If \theta is the inclination of the tower to the horizontal, then what is \cot\theta equal to?
Consider the following for the next three (03) items that follow : Two points P and Q lie to the south of a leaning tower, which leans towards north. The distance of P from the foot of the tower is x and the distance of Q is y (x \gt y). The angles of elevation of the top of the tower from P and Q are 15^{\circ} and 75^{\circ} respectively.

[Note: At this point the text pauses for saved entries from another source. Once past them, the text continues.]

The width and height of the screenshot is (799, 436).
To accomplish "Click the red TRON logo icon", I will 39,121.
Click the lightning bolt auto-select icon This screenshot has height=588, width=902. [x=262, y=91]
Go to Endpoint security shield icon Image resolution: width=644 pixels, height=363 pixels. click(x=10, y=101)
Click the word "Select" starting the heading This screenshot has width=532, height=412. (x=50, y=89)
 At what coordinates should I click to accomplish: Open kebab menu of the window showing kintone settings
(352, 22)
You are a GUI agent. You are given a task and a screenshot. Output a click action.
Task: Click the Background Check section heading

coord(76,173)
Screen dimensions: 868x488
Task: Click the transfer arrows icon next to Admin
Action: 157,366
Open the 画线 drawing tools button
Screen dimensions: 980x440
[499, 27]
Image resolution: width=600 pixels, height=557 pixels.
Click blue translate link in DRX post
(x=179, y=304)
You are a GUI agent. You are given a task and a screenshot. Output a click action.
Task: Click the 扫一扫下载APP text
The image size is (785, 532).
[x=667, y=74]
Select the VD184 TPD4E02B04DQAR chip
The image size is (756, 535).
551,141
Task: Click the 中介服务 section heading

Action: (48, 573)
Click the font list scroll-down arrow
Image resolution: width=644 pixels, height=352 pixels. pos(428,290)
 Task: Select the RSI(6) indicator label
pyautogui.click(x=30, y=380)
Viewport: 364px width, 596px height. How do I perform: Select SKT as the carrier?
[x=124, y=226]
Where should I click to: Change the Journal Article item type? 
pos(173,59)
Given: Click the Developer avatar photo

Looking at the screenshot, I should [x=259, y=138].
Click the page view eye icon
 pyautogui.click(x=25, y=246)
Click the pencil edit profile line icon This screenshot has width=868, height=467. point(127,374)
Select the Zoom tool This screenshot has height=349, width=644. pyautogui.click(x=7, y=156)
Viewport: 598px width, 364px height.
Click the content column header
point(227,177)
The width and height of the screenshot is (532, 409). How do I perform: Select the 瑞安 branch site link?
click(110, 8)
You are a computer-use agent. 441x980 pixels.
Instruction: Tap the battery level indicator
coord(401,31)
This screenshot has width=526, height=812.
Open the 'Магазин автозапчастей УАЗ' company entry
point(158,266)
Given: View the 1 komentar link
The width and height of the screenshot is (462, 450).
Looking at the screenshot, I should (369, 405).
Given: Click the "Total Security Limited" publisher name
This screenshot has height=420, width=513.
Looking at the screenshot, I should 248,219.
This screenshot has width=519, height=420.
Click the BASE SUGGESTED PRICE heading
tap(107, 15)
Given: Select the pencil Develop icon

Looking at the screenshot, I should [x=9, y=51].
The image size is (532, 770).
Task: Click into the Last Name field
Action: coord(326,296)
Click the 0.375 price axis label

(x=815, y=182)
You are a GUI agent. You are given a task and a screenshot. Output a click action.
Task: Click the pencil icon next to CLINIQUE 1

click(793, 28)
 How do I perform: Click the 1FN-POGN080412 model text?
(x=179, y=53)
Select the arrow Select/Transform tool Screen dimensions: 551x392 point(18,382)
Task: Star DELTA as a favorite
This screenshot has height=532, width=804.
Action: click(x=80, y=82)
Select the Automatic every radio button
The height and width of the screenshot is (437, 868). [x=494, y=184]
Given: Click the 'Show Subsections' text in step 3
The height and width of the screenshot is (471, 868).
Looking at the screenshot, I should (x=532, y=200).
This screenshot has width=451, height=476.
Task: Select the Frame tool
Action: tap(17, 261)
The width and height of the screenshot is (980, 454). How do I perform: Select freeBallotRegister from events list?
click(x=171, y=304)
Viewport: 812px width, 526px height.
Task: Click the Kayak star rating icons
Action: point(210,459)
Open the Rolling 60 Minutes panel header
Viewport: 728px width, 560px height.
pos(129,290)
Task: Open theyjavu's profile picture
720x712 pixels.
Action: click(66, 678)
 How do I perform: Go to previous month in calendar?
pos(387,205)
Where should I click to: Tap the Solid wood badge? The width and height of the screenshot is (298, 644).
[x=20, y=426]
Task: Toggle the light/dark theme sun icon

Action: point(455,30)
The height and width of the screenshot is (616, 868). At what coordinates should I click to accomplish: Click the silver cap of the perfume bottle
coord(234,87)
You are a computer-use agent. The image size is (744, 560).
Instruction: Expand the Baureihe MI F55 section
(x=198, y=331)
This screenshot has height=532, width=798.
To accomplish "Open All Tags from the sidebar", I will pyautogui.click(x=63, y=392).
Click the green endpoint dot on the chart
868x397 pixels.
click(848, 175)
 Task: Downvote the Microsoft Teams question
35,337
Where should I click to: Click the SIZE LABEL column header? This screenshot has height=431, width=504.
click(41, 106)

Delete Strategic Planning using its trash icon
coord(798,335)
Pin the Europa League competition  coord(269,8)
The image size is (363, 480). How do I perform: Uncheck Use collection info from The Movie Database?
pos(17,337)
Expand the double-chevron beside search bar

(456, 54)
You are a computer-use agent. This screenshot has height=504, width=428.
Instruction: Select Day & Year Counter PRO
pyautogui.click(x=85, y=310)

- A. 2+\frac{\sqrt{3}(x-y)}{x+y}
- B. 2-\frac{\sqrt{3}(x-y)}{x+y}
- C. 2+\frac{\sqrt{3}(x+y)}{x-y}
- D. 2-\frac{\sqrt{3}(x+y)}{x-y} ✓
Correct Answer: D. 2-\frac{\sqrt{3}(x+y)}{x-y}
Explanation
The inclination of the tower \theta satisfies \cot\theta = \frac{d}{h}. Adding the equations from the previous solution: (x+d) + (y+d) = h(2+\sqrt{3}) + h(2-\sqrt{3}) = 4h. This gives 2d = 4h - (x+y), so d = 2h - \frac{x+y}{2}. Then \cot\theta = \frac{d}{h} = 2 - \frac{x+y}{2h}. Substituting 2h = \frac{x-y}{\sqrt{3}}, we get \cot\theta = 2 - \frac{\sqrt{3}(x+y)}{x-y}.